I read this story for a few reason: It was sitting around my house after my husband read it, I had heard of Michael Perry but had never read any of his stuff, Michael Perry is a Wisconsin author. So I though I’d give it a try.
Genre: Good question. Non-fiction small town humor. Is that a genre?
Blurb: (Goodreads) “All I wanted to do was fix my old pickup truck,” says Michael Perry. “That, and plant my garden. Then I met this woman. . . .” Truck: A Love Story recounts a year in which Perry struggles to grow his own food (“Seed catalogs are responsible for more unfulfilled fantasies than Enron and Penthouse combined”), live peaceably with his neighbors (one test-fires his black powder rifle in the alley), and sort out his love life. But along the way, he sets his hair on fire, is attacked by wild turkeys, takes a date to the fire department chicken dinner, and proposes marriage to a woman in New Orleans. As with Population: 485, much of the spirit of Truck: A Love Story may be found in the characters Perry meets: a one-eyed land surveyor, a paraplegic biker who rigs a sidecar so that his quadriplegic pal can ride along, a bartender who refuses to sell light beer, an enchanting woman who never existed, and half the staff of National Public Radio.

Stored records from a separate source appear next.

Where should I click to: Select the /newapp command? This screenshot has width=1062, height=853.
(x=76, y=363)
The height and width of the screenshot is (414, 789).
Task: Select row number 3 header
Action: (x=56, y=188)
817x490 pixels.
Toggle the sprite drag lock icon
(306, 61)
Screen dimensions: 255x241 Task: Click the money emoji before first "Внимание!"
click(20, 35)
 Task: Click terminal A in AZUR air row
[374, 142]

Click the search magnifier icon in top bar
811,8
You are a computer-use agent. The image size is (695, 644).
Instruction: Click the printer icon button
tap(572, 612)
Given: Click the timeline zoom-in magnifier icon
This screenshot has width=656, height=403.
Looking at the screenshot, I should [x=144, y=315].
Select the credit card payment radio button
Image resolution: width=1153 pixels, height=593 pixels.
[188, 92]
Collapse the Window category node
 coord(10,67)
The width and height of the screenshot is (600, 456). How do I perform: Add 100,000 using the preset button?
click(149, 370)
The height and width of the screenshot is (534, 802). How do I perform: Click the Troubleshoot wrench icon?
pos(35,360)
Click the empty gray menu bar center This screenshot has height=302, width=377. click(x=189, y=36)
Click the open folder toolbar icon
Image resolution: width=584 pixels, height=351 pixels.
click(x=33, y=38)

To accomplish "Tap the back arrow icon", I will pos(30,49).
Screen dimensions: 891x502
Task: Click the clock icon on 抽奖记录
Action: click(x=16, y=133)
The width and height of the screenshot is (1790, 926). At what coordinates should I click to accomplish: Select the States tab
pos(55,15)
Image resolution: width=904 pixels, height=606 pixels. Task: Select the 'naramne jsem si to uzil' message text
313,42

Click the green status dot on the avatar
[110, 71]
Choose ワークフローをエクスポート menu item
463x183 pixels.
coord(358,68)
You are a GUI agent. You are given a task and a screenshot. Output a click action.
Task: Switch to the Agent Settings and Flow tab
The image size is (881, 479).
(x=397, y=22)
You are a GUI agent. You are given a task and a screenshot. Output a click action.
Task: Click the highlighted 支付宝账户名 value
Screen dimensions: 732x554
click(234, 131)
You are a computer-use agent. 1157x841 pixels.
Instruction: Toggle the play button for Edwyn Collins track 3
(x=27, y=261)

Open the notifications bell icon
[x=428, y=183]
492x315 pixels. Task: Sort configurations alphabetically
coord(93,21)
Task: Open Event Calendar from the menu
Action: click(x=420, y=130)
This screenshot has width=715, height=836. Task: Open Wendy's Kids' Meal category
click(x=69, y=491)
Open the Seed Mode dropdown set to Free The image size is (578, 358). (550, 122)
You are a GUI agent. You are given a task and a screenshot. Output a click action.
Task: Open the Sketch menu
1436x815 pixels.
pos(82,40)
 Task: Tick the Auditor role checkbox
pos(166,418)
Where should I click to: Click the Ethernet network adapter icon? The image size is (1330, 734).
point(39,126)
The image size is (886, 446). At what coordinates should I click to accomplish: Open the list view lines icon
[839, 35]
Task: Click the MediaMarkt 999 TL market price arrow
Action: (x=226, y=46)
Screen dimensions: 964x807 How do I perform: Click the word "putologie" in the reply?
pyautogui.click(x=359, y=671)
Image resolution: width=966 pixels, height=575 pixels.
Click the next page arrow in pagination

By turns hilarious and heartfelt, a tale that begins on a pile of sheep manure, detours to the Whitney Museum of American Art, and returns to the deer-hunting swamps of northern Wisconsin, Truck: A Love Story becomes a testament to the surprising and unintended consequences of love.1006.
What I liked: It was definitely funny but serious too. It was well written: nice flow, nice voice (mostly – more on that below), nice ending, accurate depiction of small town Wisconsin life, though I’m kind of purist when it comes to restorations – I usually just do furniture or home restoration, probably cheaper or more doable than trying to redo an old, old truck.
What I didn’t like: I was hinting at the fact that he has to modify his truck to restore it – I’d have tried to be as accurate as I could with replacement parts. The new seats in particular sound bogus to me (single racer type seats – or something like that. Don’t quote me). Would have to be a bench seat, hands down. The other thing that particularly bugged me was Perry’s use of “big” words, words you had trouble pronouncing let along understanding. Now, I’m not literary scholar, I admit that, but I don’t know anyone who knows, really knows all those words he used without having to look them up himself. Was he trying to impress someone? He doesn’t seem like that kind of guy. So why the big words? To educate his reading public? People who like trucks?! That seems very odd. I haven’t read any of his other books, but I’d think twice about doing it.